We find the lower court properly determined it was without subject matter jurisdiction to order a change of name. Our legislature has decided "[t]he Court of Common Pleas of any county may by Order change the name of any person resident in the county." 54 Pa.C.S.A. § 702. The trial court, in its Opinion, said that it was not disputed that the minor child resides in the state of New Jersey. Thus the Court of Common Pleas of Philadelphia County was correct in ruling it was without power to order the change sought by the appellant.
Additionally, the trial court's determination that a change of name would not be in the child's best interest was appropriate. Recently, this Court said that the child's best interests unquestionably must control in a proceeding to change a minor child's surname. Petition of Schidlmeier by Koslof, 344 Pa.Super. 562, 496 A.2d 1249 (1985) (citing Petition of Christjohn, 286 Pa.Super. 112, 428 A.2d 597 (1981)).[1]

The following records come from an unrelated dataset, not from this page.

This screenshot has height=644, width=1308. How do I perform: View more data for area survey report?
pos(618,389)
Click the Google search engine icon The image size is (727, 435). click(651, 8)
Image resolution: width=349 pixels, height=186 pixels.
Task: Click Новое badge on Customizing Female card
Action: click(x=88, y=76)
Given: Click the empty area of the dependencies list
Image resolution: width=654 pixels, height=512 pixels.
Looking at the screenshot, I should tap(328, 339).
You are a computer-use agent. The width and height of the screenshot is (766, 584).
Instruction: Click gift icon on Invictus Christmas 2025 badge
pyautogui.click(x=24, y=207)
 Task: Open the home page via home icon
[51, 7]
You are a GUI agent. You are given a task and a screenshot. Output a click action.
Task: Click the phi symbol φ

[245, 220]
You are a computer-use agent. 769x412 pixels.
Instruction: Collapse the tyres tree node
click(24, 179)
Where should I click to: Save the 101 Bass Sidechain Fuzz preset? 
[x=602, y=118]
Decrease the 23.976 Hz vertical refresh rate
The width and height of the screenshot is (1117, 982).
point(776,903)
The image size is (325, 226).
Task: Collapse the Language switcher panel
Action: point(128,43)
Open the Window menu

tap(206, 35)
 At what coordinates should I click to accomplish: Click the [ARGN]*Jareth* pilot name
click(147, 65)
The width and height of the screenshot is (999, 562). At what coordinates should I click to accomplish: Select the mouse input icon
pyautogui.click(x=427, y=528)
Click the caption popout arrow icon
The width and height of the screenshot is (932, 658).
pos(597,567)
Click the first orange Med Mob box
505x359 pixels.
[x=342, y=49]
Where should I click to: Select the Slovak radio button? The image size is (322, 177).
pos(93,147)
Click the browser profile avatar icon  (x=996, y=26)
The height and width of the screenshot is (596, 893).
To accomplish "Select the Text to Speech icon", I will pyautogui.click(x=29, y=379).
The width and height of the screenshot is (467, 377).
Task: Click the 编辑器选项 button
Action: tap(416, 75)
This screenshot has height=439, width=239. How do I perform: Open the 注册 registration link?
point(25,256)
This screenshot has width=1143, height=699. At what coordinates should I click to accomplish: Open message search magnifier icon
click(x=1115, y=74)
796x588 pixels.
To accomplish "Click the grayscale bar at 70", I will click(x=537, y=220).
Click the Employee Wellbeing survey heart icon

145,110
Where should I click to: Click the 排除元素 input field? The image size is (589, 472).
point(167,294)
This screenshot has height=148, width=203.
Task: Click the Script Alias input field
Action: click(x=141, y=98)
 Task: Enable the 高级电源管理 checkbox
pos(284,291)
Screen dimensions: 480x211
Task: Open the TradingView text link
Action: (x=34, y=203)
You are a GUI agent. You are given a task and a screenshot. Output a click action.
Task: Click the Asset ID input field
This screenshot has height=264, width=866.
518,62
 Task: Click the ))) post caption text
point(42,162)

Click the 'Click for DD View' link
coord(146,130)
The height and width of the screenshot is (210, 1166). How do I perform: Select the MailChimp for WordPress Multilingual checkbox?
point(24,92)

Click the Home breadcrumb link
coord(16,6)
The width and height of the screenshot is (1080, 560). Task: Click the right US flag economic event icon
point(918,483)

*102 Further, we said that the party urging the minor child's change of name has the burden of coming forward with evidence that the name change requested would be in the child's best interest, and that where a petition to change a child's name is contested, the court must carefully evaluate all of the relevant factual circumstances to determine if the petitioning parent has established that the change is in the child's best interest. Neither parent is to be accorded a presumption. Koslof, supra.
In Christjohn, supra, we recognized that in granting or refusing a name change petition after due hearing and notice, the court has wide discretion (citing Petition of Falcucci, 355 Pa. 588, 50 A.2d 200 (1947)). Our scope of review is limited to the question of whether the evidence is sufficient to support the decision reached by the court. Christjohn, supra.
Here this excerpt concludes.